» **What is expected**
Please print every record that follows, keeping each one exactly as it is.
[Opening Task data section]
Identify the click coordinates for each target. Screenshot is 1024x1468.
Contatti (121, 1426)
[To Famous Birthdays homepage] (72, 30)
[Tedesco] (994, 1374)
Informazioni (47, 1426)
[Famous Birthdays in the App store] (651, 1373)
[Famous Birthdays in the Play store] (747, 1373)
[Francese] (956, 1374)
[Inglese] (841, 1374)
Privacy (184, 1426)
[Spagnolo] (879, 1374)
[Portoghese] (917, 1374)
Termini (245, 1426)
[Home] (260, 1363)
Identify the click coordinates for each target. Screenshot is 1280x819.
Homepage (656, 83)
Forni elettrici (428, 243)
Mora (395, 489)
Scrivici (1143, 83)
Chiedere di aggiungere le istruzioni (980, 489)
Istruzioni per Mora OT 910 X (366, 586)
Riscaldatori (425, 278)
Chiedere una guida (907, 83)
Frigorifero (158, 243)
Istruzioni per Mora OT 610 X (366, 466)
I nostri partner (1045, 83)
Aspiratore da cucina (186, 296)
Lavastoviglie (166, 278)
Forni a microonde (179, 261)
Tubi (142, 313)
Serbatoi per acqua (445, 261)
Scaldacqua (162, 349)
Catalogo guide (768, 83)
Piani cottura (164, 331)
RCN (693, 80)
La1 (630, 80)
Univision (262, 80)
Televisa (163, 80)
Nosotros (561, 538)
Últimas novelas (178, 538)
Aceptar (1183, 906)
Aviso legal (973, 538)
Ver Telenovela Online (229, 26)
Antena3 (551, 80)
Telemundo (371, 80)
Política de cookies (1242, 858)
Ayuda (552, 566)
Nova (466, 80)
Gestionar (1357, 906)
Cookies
[Closing Task data section]
» **Response to this exercise**
Identify the click coordinates for each target. Screenshot is 1024x1468.
Contatti (121, 1426)
[To Famous Birthdays homepage] (72, 30)
[Tedesco] (994, 1374)
Informazioni (47, 1426)
[Famous Birthdays in the App store] (651, 1373)
[Famous Birthdays in the Play store] (747, 1373)
[Francese] (956, 1374)
[Inglese] (841, 1374)
Privacy (184, 1426)
[Spagnolo] (879, 1374)
[Portoghese] (917, 1374)
Termini (245, 1426)
[Home] (260, 1363)
Identify the click coordinates for each target. Screenshot is 1280x819.
Homepage (656, 83)
Forni elettrici (428, 243)
Mora (395, 489)
Scrivici (1143, 83)
Chiedere di aggiungere le istruzioni (980, 489)
Istruzioni per Mora OT 910 X (366, 586)
Riscaldatori (425, 278)
Chiedere una guida (907, 83)
Frigorifero (158, 243)
Istruzioni per Mora OT 610 X (366, 466)
I nostri partner (1045, 83)
Aspiratore da cucina (186, 296)
Lavastoviglie (166, 278)
Forni a microonde (179, 261)
Tubi (142, 313)
Serbatoi per acqua (445, 261)
Scaldacqua (162, 349)
Catalogo guide (768, 83)
Piani cottura (164, 331)
RCN (693, 80)
La1 (630, 80)
Univision (262, 80)
Televisa (163, 80)
Nosotros (561, 538)
Últimas novelas (178, 538)
Aceptar (1183, 906)
Aviso legal (973, 538)
Ver Telenovela Online (229, 26)
Antena3 (551, 80)
Telemundo (371, 80)
Política de cookies (1242, 858)
Ayuda (552, 566)
Nova (466, 80)
Gestionar (1357, 906)
Cookies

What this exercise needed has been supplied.